**Exercise aim**
Format each line of the records below as a string in a JSON list, one string per line, skipping blank lines. Leave the pictures out.

**Records provided**

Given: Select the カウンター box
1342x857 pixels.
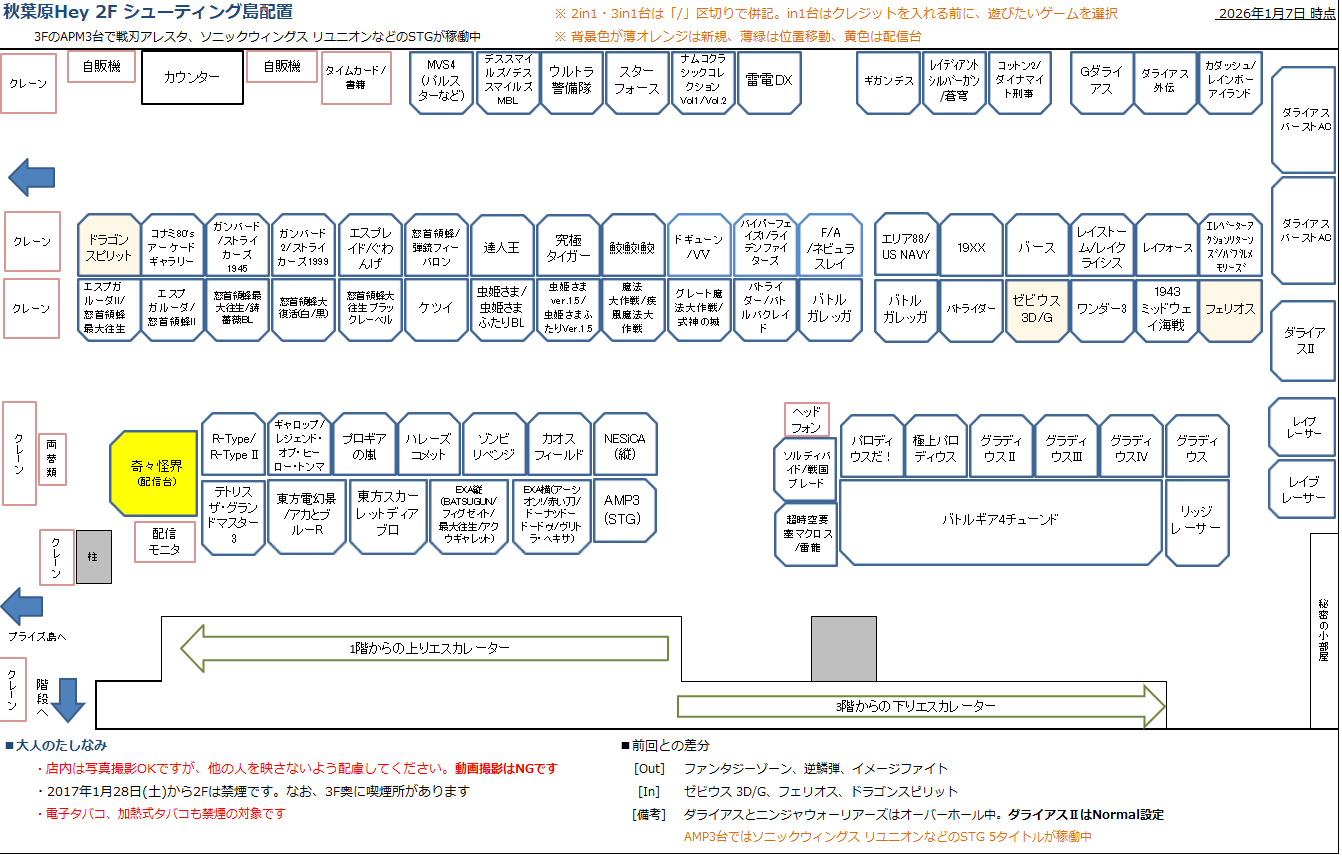Looking at the screenshot, I should pos(192,77).
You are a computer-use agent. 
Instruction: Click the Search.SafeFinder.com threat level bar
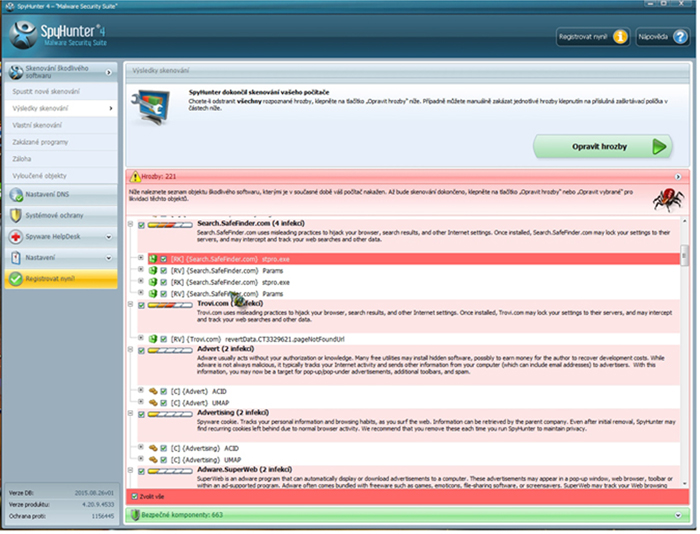(x=171, y=224)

**Answer to this problem**
[
  "Given: Select the カウンター box",
  "1342x857 pixels.",
  "Looking at the screenshot, I should pos(192,77).",
  "You are a computer-use agent. ",
  "Instruction: Click the Search.SafeFinder.com threat level bar",
  "(x=171, y=224)"
]